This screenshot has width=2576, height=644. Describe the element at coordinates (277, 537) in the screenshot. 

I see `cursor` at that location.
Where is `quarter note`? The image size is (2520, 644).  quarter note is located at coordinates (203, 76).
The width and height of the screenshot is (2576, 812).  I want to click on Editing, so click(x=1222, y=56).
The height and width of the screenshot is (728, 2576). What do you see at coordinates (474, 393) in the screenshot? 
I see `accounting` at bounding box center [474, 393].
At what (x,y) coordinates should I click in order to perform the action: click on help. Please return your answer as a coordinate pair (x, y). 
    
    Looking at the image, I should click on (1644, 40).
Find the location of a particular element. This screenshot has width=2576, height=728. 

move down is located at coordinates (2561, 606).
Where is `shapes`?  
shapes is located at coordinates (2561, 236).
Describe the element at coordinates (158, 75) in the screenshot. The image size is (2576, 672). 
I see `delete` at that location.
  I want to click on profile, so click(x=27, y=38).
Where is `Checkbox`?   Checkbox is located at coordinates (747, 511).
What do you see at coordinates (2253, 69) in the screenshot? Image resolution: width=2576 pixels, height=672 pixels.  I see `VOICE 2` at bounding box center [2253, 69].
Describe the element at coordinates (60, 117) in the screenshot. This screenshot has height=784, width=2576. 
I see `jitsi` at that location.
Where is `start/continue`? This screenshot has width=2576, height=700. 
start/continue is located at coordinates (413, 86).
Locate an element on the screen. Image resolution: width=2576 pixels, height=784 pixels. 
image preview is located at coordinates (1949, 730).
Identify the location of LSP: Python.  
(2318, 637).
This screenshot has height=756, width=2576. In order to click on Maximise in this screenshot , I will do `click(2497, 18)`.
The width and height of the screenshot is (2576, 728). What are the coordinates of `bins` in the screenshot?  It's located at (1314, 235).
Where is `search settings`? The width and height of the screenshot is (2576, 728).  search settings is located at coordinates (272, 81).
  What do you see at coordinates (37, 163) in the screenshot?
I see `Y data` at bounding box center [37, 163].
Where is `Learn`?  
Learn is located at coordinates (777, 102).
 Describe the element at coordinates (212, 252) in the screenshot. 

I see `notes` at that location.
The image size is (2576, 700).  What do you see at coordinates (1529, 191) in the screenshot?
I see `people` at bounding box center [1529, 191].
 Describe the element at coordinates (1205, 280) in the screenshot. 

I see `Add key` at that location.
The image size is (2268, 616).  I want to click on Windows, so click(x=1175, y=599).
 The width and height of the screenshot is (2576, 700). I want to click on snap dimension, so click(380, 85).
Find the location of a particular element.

---+---

• EXERCISE INSTRUCTIONS: Can you retype all of the entries above, line for line, without changing a single character?

• WORKED SOLUTION:
This screenshot has width=2576, height=644. Describe the element at coordinates (277, 537) in the screenshot. 

I see `cursor` at that location.
Where is `quarter note`? The image size is (2520, 644).  quarter note is located at coordinates (203, 76).
The width and height of the screenshot is (2576, 812).  I want to click on Editing, so click(x=1222, y=56).
The height and width of the screenshot is (728, 2576). What do you see at coordinates (474, 393) in the screenshot? 
I see `accounting` at bounding box center [474, 393].
At what (x,y) coordinates should I click in order to perform the action: click on help. Please return your answer as a coordinate pair (x, y). 
    
    Looking at the image, I should click on (1644, 40).
Find the location of a particular element. This screenshot has width=2576, height=728. 

move down is located at coordinates (2561, 606).
Where is `shapes`?  
shapes is located at coordinates (2561, 236).
Describe the element at coordinates (158, 75) in the screenshot. The image size is (2576, 672). 
I see `delete` at that location.
  I want to click on profile, so click(x=27, y=38).
Where is `Checkbox`?   Checkbox is located at coordinates (747, 511).
What do you see at coordinates (2253, 69) in the screenshot? Image resolution: width=2576 pixels, height=672 pixels.  I see `VOICE 2` at bounding box center [2253, 69].
Describe the element at coordinates (60, 117) in the screenshot. This screenshot has height=784, width=2576. 
I see `jitsi` at that location.
Where is `start/continue`? This screenshot has width=2576, height=700. 
start/continue is located at coordinates (413, 86).
Locate an element on the screen. Image resolution: width=2576 pixels, height=784 pixels. 
image preview is located at coordinates (1949, 730).
Identify the location of LSP: Python.  
(2318, 637).
This screenshot has height=756, width=2576. In order to click on Maximise in this screenshot , I will do `click(2497, 18)`.
The width and height of the screenshot is (2576, 728). What are the coordinates of `bins` in the screenshot?  It's located at (1314, 235).
Where is `search settings`? The width and height of the screenshot is (2576, 728).  search settings is located at coordinates (272, 81).
  What do you see at coordinates (37, 163) in the screenshot?
I see `Y data` at bounding box center [37, 163].
Where is `Learn`?  
Learn is located at coordinates (777, 102).
 Describe the element at coordinates (212, 252) in the screenshot. 

I see `notes` at that location.
The image size is (2576, 700).  What do you see at coordinates (1529, 191) in the screenshot?
I see `people` at bounding box center [1529, 191].
 Describe the element at coordinates (1205, 280) in the screenshot. 

I see `Add key` at that location.
The image size is (2268, 616).  I want to click on Windows, so click(x=1175, y=599).
 The width and height of the screenshot is (2576, 700). I want to click on snap dimension, so click(380, 85).
Find the location of a particular element.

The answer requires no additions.